### SUPPLIED DATA

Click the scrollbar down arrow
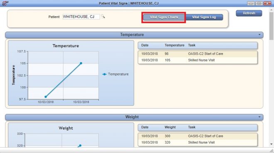274x153 pixels. pos(272,144)
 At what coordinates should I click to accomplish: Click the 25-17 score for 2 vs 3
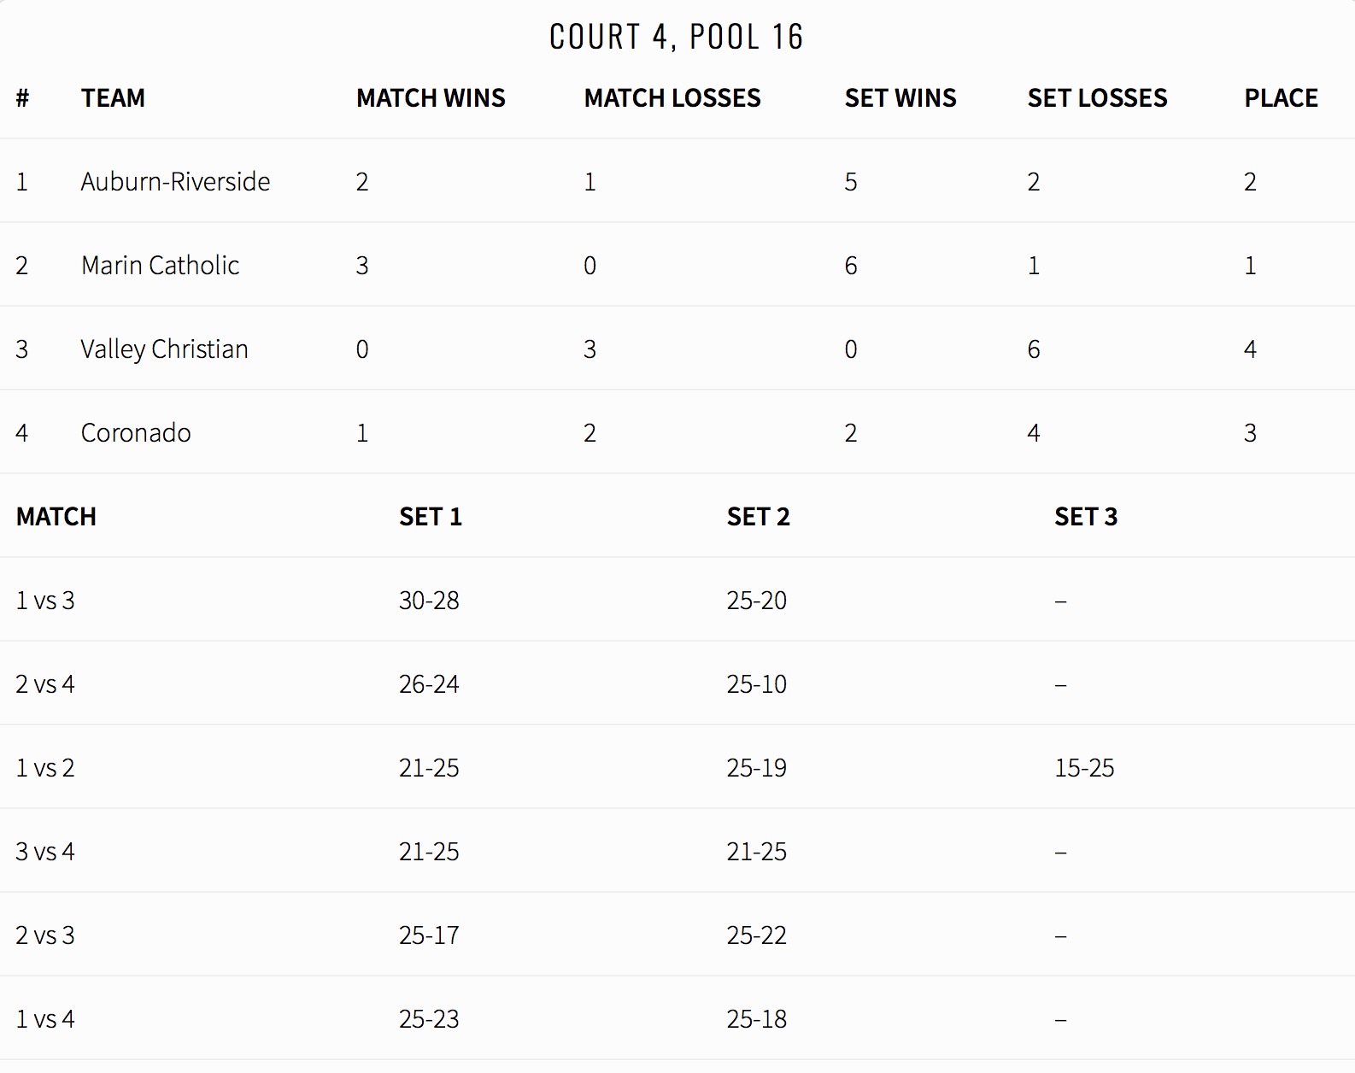pyautogui.click(x=429, y=935)
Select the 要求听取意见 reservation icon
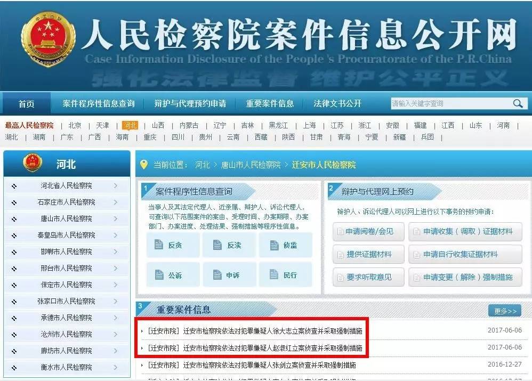 (368, 278)
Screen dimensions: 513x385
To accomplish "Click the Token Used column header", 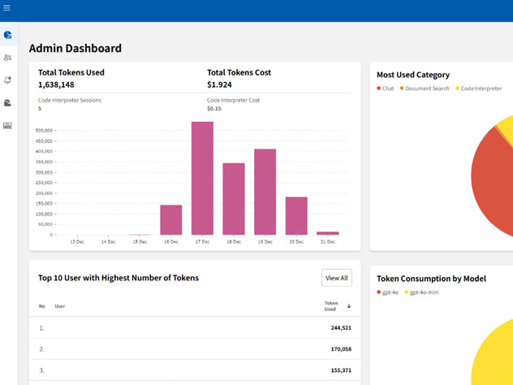I will tap(330, 306).
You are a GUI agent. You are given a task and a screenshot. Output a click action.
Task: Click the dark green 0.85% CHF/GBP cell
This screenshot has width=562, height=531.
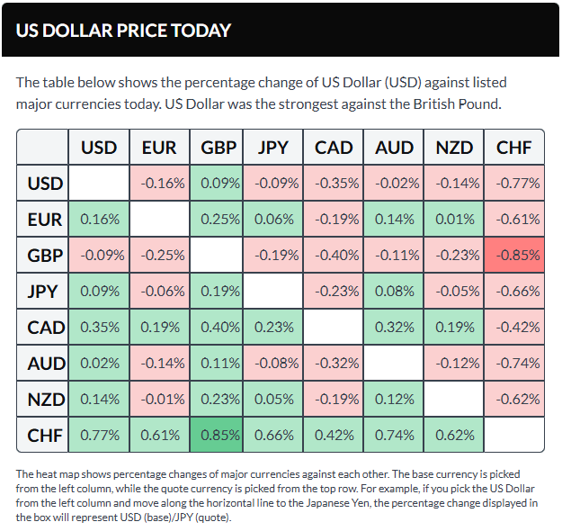pyautogui.click(x=215, y=435)
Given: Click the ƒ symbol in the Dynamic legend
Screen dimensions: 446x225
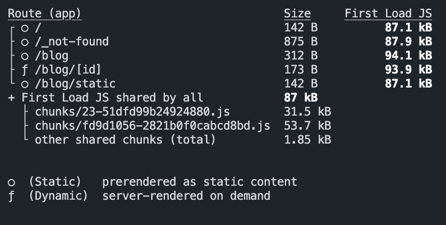Looking at the screenshot, I should [x=11, y=196].
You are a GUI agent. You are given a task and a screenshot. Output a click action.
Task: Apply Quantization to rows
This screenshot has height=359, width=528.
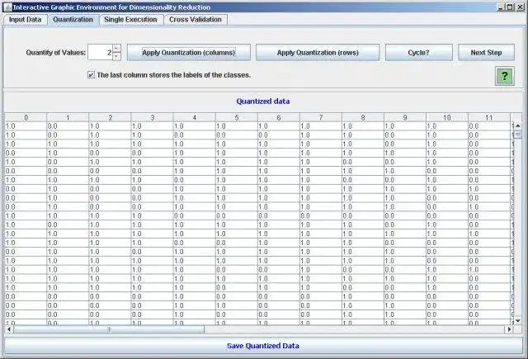tap(318, 53)
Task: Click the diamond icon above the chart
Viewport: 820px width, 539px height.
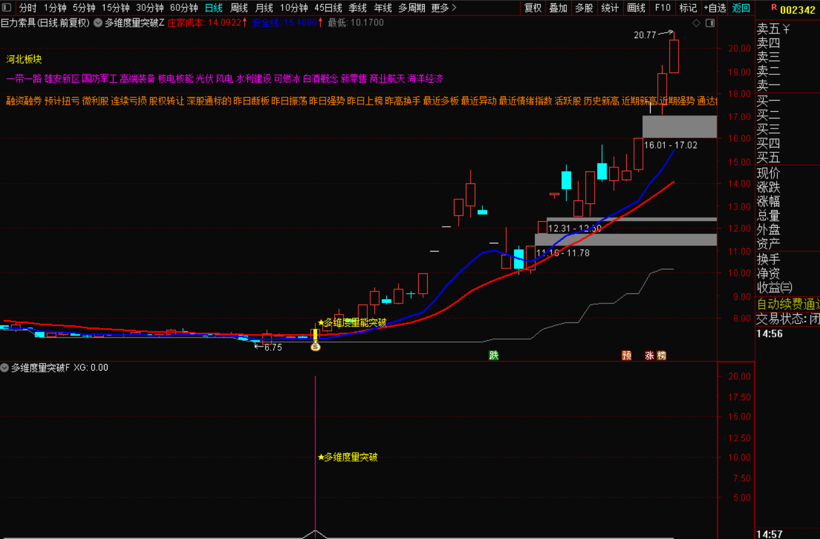Action: tap(696, 23)
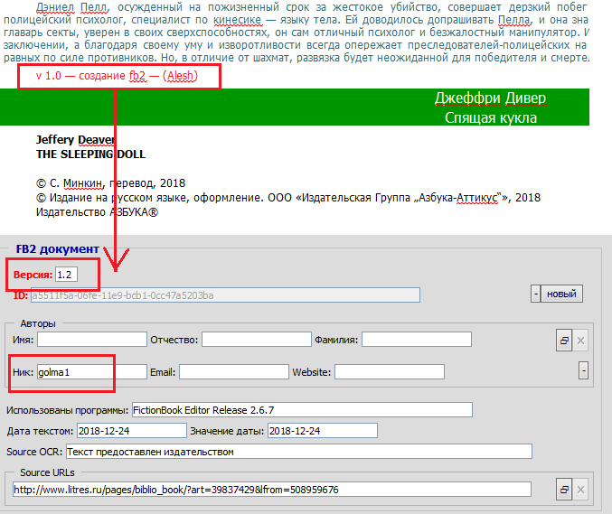Click the litres.ru Source URL field
Screen dimensions: 612x514
click(x=271, y=489)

### TASK STATEMENT
Once the line with "Screen dimensions: 446x225" has been found above, output that line and every later line exactly, stopping after the line with "Task: Click the diamond icon above the chart", and omit the pictures.

### WRITTEN ANSWER
Screen dimensions: 446x225
Looking at the screenshot, I should [x=11, y=196].
You are a GUI agent. You are given a task and a screenshot. Output a click action.
Task: Apply Quantization to rows
This screenshot has height=359, width=528.
tap(318, 53)
Task: Click the diamond icon above the chart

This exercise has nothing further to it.